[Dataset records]

• • •

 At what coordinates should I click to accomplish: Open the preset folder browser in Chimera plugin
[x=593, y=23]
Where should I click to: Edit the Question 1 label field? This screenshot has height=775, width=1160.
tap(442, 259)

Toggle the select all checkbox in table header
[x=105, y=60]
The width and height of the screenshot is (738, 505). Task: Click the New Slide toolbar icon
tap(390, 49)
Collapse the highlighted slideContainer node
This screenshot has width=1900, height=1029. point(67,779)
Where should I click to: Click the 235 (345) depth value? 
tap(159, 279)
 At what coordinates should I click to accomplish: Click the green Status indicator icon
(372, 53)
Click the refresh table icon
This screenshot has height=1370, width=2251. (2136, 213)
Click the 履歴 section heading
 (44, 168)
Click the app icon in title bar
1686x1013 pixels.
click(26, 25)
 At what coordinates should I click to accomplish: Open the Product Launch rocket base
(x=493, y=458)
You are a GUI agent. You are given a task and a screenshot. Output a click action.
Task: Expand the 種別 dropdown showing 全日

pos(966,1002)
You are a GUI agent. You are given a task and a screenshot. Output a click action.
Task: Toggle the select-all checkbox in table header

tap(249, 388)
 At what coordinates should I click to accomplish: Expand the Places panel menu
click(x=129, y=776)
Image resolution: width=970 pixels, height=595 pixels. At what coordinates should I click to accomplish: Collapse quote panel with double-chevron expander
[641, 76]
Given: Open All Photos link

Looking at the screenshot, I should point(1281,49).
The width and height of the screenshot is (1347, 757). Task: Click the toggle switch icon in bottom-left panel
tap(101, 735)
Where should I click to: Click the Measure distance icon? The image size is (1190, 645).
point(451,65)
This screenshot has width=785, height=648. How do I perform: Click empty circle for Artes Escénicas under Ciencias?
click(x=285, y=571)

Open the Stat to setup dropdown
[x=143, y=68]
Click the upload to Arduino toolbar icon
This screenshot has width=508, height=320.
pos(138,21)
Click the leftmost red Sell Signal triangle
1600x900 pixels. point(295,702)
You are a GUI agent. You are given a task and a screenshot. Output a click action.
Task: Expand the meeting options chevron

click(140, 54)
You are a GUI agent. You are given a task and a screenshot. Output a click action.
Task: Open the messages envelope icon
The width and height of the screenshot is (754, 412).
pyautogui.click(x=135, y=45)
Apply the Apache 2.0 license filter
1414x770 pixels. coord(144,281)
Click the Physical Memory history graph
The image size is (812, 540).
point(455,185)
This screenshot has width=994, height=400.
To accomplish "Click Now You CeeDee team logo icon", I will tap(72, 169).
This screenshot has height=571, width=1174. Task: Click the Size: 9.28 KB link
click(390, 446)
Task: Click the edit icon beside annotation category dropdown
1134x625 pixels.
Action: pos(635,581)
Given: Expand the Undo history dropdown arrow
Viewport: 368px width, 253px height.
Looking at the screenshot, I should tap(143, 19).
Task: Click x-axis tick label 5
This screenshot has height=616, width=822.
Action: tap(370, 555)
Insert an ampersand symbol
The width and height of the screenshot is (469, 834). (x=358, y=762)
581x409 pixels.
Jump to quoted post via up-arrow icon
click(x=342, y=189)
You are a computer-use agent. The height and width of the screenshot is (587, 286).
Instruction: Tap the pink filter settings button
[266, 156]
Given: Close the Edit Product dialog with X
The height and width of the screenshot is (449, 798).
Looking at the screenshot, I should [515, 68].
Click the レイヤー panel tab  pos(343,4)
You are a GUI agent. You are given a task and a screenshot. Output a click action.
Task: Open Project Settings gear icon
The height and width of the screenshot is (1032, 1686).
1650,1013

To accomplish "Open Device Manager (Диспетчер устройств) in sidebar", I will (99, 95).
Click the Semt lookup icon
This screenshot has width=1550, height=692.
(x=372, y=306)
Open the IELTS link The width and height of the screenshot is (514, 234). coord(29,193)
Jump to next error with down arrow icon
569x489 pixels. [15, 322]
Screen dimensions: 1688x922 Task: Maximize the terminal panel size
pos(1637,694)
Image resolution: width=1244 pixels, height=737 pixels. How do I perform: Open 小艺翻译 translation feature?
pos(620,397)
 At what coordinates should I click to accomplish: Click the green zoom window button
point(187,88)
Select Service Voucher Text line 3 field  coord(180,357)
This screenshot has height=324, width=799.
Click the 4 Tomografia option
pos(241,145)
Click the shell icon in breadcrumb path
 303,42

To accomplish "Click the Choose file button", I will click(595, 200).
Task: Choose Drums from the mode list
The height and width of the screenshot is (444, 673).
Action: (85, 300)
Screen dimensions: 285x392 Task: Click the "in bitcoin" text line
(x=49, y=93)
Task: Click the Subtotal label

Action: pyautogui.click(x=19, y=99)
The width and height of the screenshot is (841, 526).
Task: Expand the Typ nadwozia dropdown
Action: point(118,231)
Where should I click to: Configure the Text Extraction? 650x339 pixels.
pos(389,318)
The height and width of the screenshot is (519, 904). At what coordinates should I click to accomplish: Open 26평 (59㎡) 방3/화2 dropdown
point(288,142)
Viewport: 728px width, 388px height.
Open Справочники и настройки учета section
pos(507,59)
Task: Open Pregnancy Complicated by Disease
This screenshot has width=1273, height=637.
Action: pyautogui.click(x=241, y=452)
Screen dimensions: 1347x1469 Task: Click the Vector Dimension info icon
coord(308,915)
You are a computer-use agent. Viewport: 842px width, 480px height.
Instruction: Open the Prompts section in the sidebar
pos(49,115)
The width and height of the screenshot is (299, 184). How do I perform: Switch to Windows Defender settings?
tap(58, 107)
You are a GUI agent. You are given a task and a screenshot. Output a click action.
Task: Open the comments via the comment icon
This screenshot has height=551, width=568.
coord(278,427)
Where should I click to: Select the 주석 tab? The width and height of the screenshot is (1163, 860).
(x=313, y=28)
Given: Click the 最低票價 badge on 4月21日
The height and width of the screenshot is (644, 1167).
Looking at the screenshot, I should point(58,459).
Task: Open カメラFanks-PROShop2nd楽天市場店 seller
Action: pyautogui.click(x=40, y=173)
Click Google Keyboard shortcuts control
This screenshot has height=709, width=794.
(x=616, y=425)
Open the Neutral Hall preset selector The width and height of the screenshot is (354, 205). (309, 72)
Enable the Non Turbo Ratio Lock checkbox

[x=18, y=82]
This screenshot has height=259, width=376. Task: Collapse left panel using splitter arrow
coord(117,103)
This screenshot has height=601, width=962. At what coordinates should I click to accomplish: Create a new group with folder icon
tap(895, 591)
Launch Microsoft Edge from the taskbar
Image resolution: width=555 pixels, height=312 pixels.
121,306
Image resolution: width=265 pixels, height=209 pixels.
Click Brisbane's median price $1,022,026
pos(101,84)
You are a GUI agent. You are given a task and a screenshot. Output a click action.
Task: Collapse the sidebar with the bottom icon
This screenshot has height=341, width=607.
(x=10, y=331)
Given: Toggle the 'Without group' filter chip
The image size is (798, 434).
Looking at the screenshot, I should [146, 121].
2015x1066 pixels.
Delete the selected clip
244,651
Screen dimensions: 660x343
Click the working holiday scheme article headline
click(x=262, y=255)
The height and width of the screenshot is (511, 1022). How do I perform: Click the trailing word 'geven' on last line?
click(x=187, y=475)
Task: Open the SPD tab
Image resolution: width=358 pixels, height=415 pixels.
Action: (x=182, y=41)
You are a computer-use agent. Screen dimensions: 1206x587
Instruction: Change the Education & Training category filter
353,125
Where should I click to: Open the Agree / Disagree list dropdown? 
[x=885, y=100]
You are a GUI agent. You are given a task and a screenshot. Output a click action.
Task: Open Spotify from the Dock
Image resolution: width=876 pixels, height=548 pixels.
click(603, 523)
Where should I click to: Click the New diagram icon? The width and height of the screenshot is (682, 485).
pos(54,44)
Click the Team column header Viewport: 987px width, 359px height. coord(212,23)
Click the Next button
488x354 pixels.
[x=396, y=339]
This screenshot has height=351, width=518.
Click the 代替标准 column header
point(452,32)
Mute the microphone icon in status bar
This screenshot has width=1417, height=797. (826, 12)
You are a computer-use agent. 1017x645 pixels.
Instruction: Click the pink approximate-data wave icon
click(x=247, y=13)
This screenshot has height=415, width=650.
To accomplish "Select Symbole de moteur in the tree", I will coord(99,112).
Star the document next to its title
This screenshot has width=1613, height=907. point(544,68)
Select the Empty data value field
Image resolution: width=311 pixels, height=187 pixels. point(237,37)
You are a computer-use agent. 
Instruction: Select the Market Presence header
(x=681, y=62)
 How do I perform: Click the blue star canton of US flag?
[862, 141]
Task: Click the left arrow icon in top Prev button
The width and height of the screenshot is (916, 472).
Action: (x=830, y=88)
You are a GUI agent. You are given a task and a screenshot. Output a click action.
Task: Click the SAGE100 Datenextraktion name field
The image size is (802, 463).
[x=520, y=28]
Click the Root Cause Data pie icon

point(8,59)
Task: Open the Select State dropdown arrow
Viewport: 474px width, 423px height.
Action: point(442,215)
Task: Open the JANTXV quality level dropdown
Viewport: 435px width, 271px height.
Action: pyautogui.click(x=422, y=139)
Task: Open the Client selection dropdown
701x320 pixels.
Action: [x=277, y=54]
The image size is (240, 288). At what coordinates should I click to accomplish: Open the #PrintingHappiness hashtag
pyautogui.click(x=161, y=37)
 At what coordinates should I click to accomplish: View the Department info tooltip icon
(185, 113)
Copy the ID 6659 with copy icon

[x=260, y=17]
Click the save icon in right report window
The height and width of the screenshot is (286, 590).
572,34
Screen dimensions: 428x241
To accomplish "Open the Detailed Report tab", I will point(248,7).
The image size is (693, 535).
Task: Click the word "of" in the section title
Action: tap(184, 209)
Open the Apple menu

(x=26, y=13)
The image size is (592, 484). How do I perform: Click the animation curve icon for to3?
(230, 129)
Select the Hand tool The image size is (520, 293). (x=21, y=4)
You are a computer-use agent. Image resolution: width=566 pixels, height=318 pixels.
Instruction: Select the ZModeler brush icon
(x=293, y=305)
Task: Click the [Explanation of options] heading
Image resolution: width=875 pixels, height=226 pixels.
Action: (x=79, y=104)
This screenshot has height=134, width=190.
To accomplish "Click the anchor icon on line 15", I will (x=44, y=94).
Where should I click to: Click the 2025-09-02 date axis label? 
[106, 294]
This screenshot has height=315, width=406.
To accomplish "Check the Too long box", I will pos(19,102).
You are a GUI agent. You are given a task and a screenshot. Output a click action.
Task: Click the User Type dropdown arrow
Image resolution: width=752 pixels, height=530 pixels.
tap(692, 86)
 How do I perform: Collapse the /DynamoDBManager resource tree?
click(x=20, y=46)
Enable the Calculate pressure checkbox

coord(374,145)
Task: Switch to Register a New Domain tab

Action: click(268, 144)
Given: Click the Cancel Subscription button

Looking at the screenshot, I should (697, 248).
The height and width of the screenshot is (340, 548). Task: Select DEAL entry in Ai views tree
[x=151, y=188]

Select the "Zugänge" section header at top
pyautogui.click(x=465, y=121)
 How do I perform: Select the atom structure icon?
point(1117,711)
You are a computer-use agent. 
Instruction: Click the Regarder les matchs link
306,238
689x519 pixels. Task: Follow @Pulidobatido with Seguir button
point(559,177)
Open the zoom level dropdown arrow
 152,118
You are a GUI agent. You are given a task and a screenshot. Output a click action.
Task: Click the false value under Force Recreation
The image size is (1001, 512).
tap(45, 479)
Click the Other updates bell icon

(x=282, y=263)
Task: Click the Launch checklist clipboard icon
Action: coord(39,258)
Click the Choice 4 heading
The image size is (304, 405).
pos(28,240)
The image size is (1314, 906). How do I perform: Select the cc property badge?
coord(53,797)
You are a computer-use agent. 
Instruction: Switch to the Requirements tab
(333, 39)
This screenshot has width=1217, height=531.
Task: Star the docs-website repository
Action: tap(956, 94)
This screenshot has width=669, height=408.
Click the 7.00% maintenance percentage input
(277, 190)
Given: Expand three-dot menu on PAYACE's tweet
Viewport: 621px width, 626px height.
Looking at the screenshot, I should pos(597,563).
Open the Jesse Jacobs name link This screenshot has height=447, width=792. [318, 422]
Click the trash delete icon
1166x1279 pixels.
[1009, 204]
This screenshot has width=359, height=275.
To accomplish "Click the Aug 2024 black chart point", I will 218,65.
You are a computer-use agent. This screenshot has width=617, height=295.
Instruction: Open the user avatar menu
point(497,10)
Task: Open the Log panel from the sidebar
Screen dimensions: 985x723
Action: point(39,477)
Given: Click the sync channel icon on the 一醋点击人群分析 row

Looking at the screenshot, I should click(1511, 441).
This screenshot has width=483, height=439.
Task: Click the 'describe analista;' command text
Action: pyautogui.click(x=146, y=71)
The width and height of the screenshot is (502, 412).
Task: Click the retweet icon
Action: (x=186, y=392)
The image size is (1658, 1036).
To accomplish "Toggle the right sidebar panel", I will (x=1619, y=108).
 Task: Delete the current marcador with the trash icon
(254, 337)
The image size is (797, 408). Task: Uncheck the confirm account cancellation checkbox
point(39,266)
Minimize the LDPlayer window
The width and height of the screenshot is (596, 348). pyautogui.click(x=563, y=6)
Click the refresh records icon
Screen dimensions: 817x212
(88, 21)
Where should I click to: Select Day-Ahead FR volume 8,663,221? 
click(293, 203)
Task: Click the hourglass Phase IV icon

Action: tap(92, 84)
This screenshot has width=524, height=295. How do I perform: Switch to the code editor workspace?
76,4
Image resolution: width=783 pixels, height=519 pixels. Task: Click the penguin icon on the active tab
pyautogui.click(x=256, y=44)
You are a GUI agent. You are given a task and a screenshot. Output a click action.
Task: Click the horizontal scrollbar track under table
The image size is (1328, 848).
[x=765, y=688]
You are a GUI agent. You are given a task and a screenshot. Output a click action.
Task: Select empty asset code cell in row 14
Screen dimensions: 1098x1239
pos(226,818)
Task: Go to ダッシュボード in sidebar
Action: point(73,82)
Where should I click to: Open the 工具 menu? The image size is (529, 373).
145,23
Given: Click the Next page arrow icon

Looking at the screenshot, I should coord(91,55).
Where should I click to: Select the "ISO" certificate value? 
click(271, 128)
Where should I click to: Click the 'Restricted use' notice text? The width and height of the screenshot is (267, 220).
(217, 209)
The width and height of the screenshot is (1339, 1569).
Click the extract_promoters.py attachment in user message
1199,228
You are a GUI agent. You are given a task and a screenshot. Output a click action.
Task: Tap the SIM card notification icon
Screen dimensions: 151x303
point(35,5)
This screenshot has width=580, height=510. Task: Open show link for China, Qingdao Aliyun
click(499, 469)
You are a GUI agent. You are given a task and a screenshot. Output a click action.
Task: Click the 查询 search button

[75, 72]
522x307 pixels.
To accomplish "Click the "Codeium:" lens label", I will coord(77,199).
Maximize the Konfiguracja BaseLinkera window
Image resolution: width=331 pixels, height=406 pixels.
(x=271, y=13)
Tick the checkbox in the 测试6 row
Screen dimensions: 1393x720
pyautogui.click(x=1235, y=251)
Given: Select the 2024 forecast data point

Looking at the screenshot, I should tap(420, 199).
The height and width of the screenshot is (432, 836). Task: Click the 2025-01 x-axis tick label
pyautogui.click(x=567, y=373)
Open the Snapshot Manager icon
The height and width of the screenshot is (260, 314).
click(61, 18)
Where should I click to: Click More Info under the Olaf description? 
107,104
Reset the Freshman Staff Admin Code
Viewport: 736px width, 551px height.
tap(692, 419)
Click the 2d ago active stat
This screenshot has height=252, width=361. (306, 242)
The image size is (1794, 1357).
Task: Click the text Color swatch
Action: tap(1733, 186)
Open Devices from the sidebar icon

• • •

* Request: Please edit the part of the entries that opens with the line containing "Task: Click the [Explanation" and closes with the line containing "tap(45, 479)" by changing "Cancel Subscription" to "End Subscription" and leaving everything else as it is. Return only those lines.

* Exercise response:
Task: Click the [Explanation of options] heading
Image resolution: width=875 pixels, height=226 pixels.
Action: (x=79, y=104)
This screenshot has height=134, width=190.
To accomplish "Click the anchor icon on line 15", I will (x=44, y=94).
Where should I click to: Click the 2025-09-02 date axis label? 
[106, 294]
This screenshot has height=315, width=406.
To accomplish "Check the Too long box", I will pos(19,102).
You are a GUI agent. You are given a task and a screenshot. Output a click action.
Task: Click the User Type dropdown arrow
Image resolution: width=752 pixels, height=530 pixels.
tap(692, 86)
 How do I perform: Collapse the /DynamoDBManager resource tree?
click(x=20, y=46)
Enable the Calculate pressure checkbox

coord(374,145)
Task: Switch to Register a New Domain tab

Action: click(268, 144)
Given: Click the End Subscription button

Looking at the screenshot, I should (697, 248).
The height and width of the screenshot is (340, 548). Task: Select DEAL entry in Ai views tree
[x=151, y=188]

Select the "Zugänge" section header at top
pyautogui.click(x=465, y=121)
 How do I perform: Select the atom structure icon?
point(1117,711)
You are a computer-use agent. 
Instruction: Click the Regarder les matchs link
306,238
689x519 pixels. Task: Follow @Pulidobatido with Seguir button
point(559,177)
Open the zoom level dropdown arrow
 152,118
You are a GUI agent. You are given a task and a screenshot. Output a click action.
Task: Click the false value under Force Recreation
The image size is (1001, 512).
tap(45, 479)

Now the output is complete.